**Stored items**
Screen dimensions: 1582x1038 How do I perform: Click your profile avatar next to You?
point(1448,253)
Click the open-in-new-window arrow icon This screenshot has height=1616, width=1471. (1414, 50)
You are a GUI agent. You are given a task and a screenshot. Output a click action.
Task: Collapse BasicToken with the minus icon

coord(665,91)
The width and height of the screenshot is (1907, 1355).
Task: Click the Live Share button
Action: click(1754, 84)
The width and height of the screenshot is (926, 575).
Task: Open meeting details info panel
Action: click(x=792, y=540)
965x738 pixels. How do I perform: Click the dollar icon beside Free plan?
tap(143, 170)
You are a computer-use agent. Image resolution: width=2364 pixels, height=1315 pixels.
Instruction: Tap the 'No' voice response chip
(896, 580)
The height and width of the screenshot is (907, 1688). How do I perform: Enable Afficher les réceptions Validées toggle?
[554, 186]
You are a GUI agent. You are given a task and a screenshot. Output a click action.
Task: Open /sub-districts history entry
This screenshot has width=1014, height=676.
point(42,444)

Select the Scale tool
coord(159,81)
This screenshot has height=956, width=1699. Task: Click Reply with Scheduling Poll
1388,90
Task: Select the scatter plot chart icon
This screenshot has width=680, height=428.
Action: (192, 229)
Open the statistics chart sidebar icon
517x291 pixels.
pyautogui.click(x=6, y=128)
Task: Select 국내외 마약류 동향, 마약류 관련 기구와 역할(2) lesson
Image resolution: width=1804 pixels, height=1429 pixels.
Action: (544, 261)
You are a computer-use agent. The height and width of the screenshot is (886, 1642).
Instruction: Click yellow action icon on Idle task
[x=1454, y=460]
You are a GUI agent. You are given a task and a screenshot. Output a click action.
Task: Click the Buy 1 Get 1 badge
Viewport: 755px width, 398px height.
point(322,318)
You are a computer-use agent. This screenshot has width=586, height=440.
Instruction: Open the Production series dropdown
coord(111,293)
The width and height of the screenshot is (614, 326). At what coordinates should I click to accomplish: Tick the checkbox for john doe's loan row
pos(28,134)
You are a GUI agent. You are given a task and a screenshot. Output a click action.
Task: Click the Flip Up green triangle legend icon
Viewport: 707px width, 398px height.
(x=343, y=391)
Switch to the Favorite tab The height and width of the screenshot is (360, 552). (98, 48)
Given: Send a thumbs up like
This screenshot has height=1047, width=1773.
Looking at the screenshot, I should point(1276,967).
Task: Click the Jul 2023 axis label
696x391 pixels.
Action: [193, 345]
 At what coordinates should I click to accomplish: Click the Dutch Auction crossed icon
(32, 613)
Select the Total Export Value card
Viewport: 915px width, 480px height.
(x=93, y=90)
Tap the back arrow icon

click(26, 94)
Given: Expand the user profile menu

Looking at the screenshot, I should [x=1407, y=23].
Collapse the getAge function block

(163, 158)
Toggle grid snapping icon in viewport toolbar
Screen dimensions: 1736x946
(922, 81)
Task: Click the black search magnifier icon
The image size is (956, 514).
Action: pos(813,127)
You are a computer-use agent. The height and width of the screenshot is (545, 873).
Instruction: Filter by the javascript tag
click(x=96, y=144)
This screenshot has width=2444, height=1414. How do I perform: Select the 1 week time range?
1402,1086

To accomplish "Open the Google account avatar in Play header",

**TASK STATEMENT**
Show all lines above holding "chart".

**EXERCISE ANSWER**
Task: Select the scatter plot chart icon
Open the statistics chart sidebar icon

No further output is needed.